● Your instructions: Please output only the lines that run from the line containing "Viewport: 585px width, 445px" through the end of the material below, exactly.

● Record set:
------------

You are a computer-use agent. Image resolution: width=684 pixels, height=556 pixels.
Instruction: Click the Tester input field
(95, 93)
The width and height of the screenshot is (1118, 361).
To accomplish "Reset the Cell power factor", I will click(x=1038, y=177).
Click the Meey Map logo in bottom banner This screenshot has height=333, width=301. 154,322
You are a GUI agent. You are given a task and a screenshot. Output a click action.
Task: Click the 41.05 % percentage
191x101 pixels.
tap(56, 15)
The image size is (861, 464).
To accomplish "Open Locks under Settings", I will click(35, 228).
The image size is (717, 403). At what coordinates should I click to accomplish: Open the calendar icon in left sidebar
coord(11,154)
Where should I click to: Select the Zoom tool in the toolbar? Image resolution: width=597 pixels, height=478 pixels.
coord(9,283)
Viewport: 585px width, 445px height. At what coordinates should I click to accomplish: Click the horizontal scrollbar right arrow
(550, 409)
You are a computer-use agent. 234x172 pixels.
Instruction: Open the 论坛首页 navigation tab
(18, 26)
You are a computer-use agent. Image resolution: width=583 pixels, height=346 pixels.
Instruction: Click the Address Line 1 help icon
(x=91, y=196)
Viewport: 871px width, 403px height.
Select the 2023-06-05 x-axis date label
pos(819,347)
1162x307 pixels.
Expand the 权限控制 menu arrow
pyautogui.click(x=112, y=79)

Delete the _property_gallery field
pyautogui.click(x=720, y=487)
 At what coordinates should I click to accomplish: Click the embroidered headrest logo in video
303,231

------------

● Response below:
Viewport: 585px width, 445px height. At what coordinates should I click to accomplish: Click the horizontal scrollbar right arrow
(550, 409)
You are a computer-use agent. 234x172 pixels.
Instruction: Open the 论坛首页 navigation tab
(18, 26)
You are a computer-use agent. Image resolution: width=583 pixels, height=346 pixels.
Instruction: Click the Address Line 1 help icon
(x=91, y=196)
Viewport: 871px width, 403px height.
Select the 2023-06-05 x-axis date label
pos(819,347)
1162x307 pixels.
Expand the 权限控制 menu arrow
pyautogui.click(x=112, y=79)

Delete the _property_gallery field
pyautogui.click(x=720, y=487)
 At what coordinates should I click to accomplish: Click the embroidered headrest logo in video
303,231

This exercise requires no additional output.